Required action:
Leaving the pictures aside, repeat each line below exactly.

Information supplied:
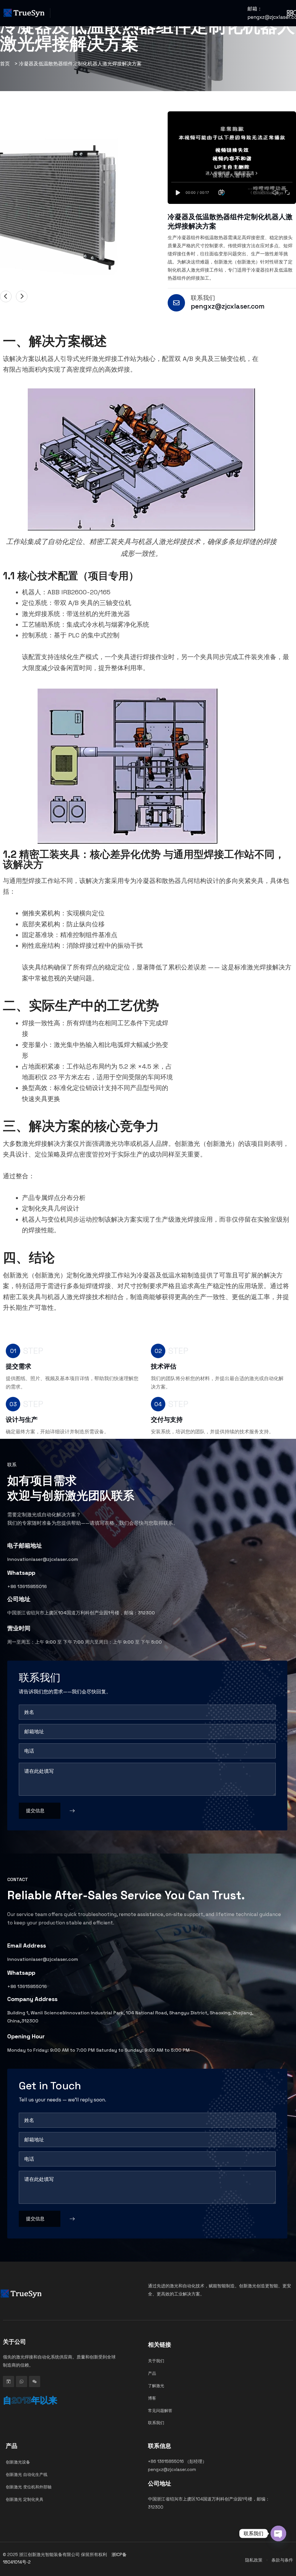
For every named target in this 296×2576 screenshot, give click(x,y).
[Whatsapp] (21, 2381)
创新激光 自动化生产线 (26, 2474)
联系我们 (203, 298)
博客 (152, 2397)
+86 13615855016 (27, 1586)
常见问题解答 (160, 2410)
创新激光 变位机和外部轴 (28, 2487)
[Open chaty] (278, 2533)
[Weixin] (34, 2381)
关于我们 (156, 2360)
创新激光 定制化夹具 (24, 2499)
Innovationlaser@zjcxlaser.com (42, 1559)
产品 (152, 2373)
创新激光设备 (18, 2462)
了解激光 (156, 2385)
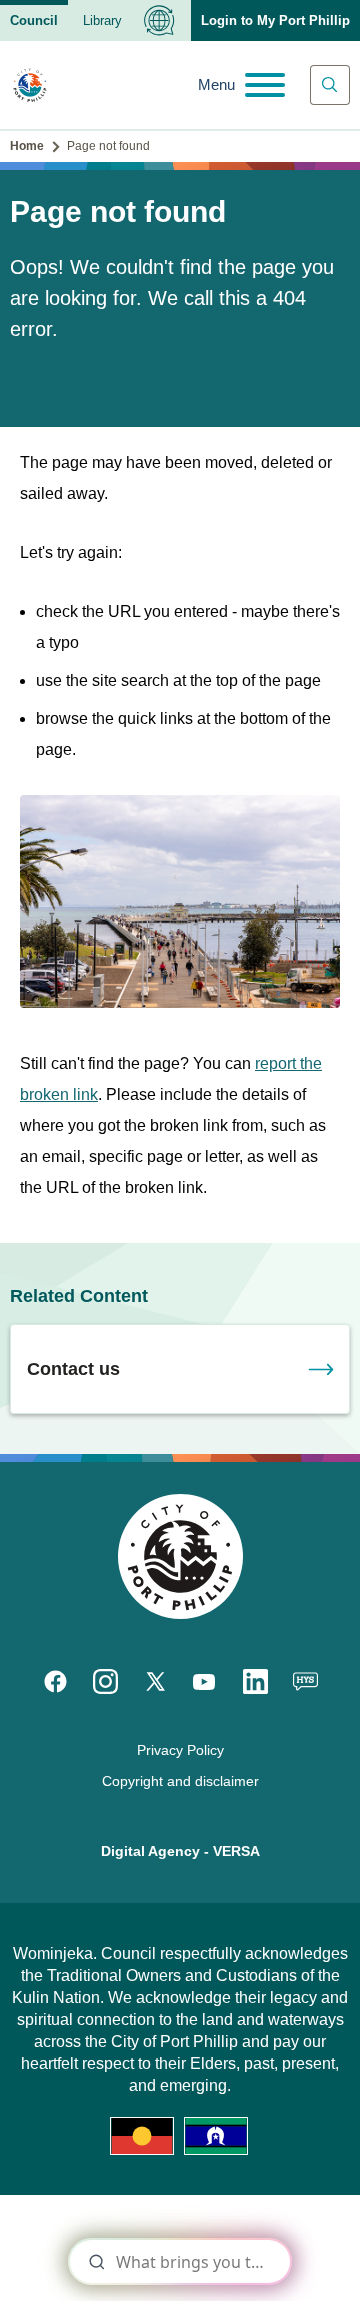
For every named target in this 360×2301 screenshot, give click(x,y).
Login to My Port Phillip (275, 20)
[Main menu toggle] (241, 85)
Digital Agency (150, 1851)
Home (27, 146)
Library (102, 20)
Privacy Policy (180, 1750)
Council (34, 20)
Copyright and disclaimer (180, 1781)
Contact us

Expected output:
For every named target in this 296×2576 screenshot, give click(x,y).
[Whatsapp] (21, 2381)
创新激光 自动化生产线 (26, 2474)
联系我们 (203, 298)
博客 (152, 2397)
+86 13615855016 (27, 1586)
常见问题解答 (160, 2410)
创新激光 变位机和外部轴 (28, 2487)
[Open chaty] (278, 2533)
[Weixin] (34, 2381)
关于我们 (156, 2360)
创新激光 定制化夹具 (24, 2499)
Innovationlaser@zjcxlaser.com (42, 1559)
产品 (152, 2373)
创新激光设备 (18, 2462)
了解激光 (156, 2385)
For every named target in this 360×2301 screenshot, give click(x,y).
Login to My Port Phillip (275, 20)
[Main menu toggle] (241, 85)
Digital Agency (150, 1851)
Home (27, 146)
Library (102, 20)
Privacy Policy (180, 1750)
Council (34, 20)
Copyright and disclaimer (180, 1781)
Contact us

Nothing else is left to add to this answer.